Depois do vice-presidente Aramis Tissot admitir que vai afastar jogadores com baixa qualidade, o técnico Marcelo Oliveira também revelou que é preciso mudanças no elenco após mais um resultado ruim na Série B (derrota por 1 a 0 para o Santo André). Confira o que disse o treinador paranista.
Desempenho no jogo
“Você perder quatro oportunidades claras de gol num campeonato desses não dá. Tivemos dificuldades, estamos aqui assumindo nossas responsabilidades, os jogadores lutaram muito.”
Responsabilidade pelos resultados ruins
“Quando viramos para a Copa do Mundo na liderança nós todos tivemos méritos, e agora também é dividido entre todos. Nós cobramos muito dos atletas, como o primeiro gol do adversário, treinamos muito isso. Somos todos responsáveis, eu e os jogadores. Desde que entrei no futebol tem de tudo, mudança, cobranças, pressão, elogios. Corro esse risco sempre.”
Relacionamento com a diretoria
“Diariamente a gente senta com o vice-presidente e analisamos situações, estamos fazendo o que podemos. Hoje perdemos quatro jogadores, nossos atletas são muito corretos, se doam e treinam muito. Mas alguns nunca jogaram o Brasileiro e isso pode pesar. Internamente vamos repensar algumas coisas e tomar decisões favoráveis ao Paraná.”

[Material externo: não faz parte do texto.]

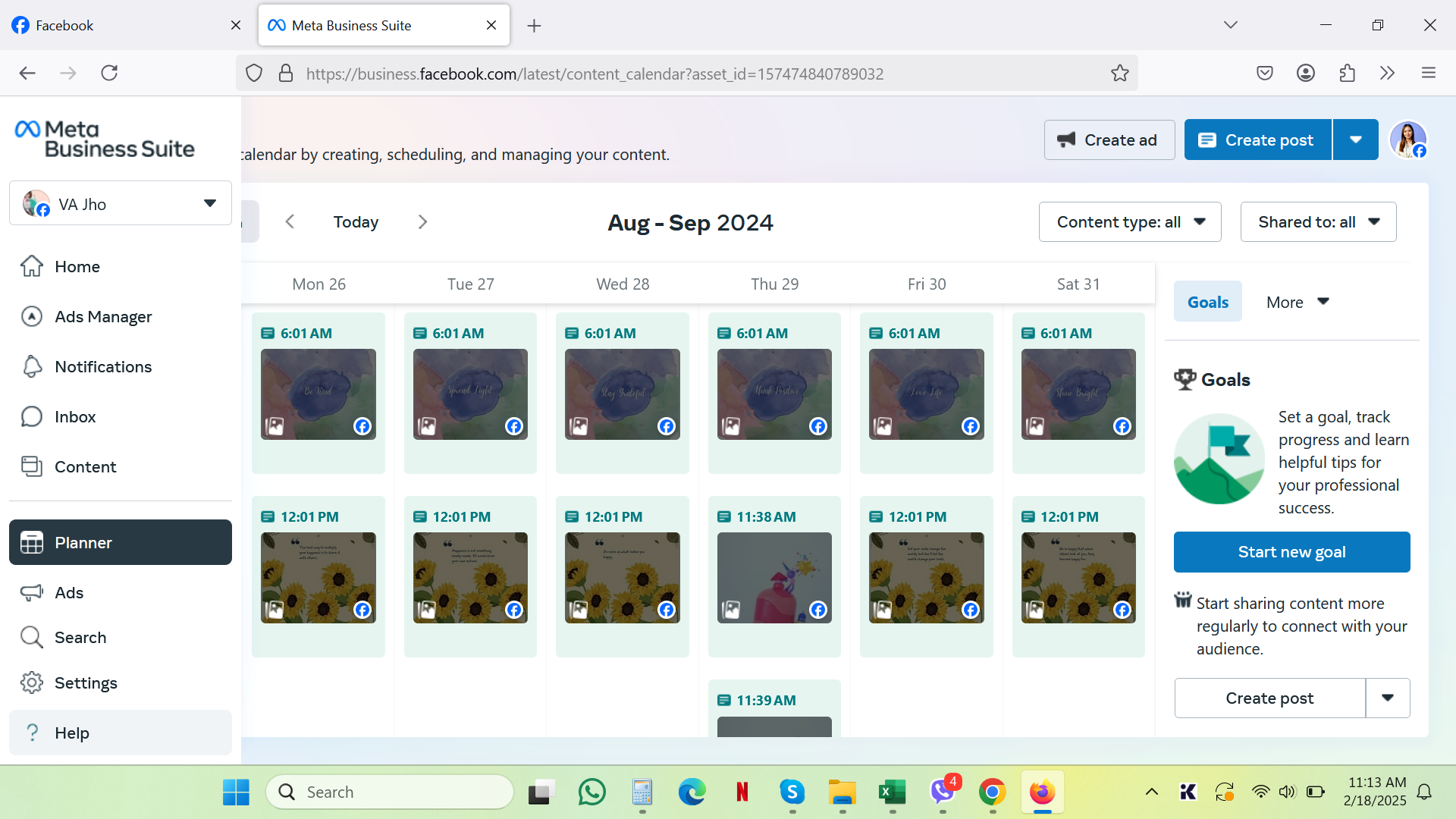Expand Create post arrow in header
1456x819 pixels.
(1355, 140)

Rescisão de contrato com alguns atletas
“Até então não tivemos atrito, existem conflitos de ideais, mas sempre chegamos ao consenso. O grupo tava muito chateado no vestiário, podíamos ter feito diferente. Ainda nem tive tempo de falar com a diretoria, isso deve ser feito com calma, para evitar precipitações. Mas algo tem que ser mudado, pois não estamos conseguindo os objetivos traçados, apesar de estarmos fazendo o melhor possível.”

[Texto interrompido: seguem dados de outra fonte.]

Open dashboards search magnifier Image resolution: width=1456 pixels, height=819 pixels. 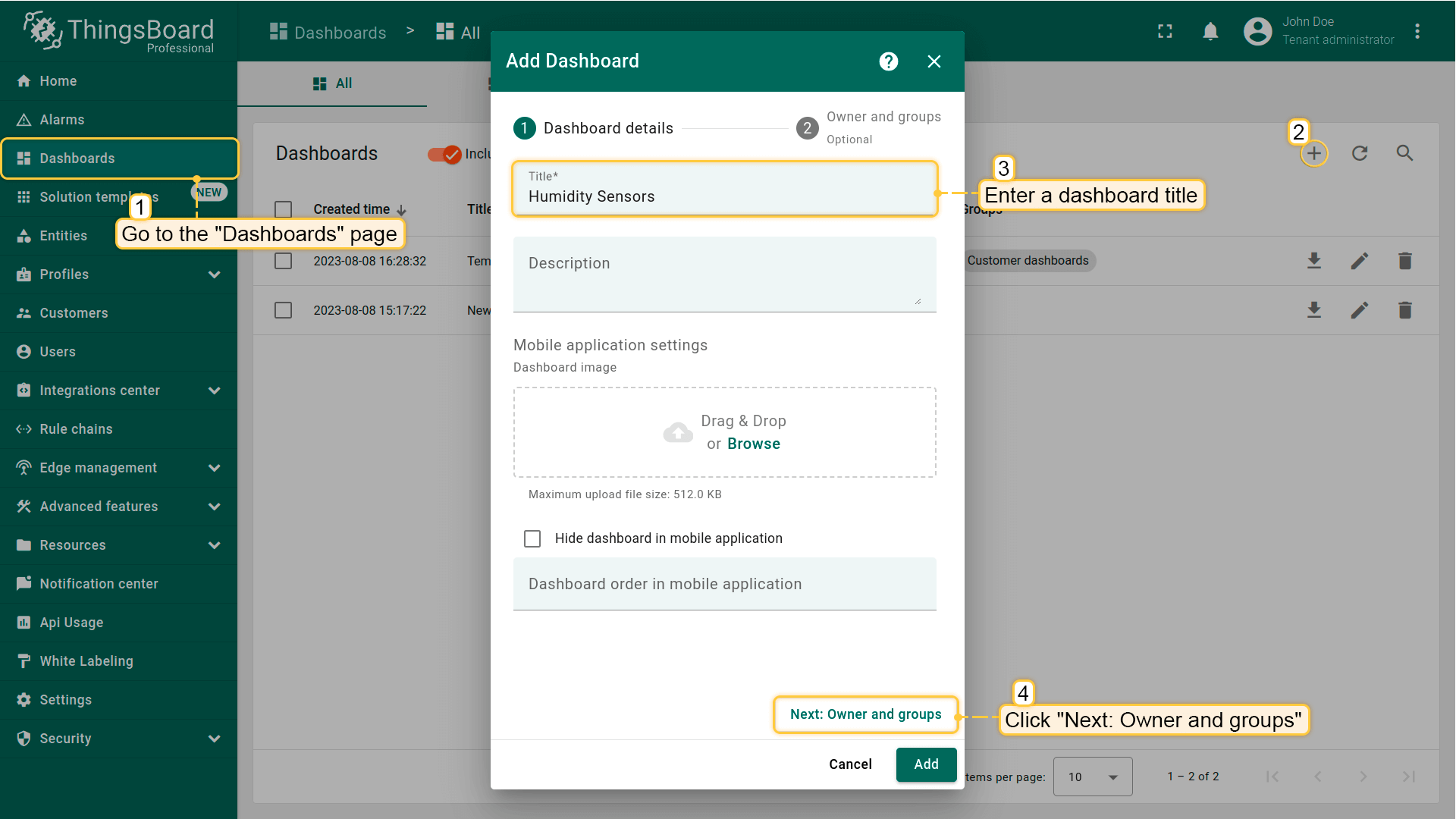[1404, 154]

Desgaste pela campanha ruim
“O que me fortalece sempre é o trabalho, temos um ambiente saudável. O desgaste não é só meu, é de todos que querem que o Paraná suba. Em uma reunião podemos ver o que pode ser feito para melhorar.”
Pressão da torcida
“A pressão é grande em todos os clubes, existem os fracos que se entregam e aqueles que não desistem e se fortalecem. Estou aqui porque sou apaixonado pelo futebol, mas estou correndo riscos. Cabe à diretoria analisar o que é melhor pro clube. Eu sou correto com o clube, honro os meus compromissos, mas se acharem que a mudança é pra melhor, estou aí para acatar. Tem sido uma boa oportunidade de trabalho para mim.”
Luta pelo acesso
“Acho que não acabou ainda, os resultados estão oscilando muito. Se você tem esperança em algo que nunca foi é complicado, mas nós já fizemos, já tivemos resultados, só precisamos acreditar. Mas realmente está difícil.”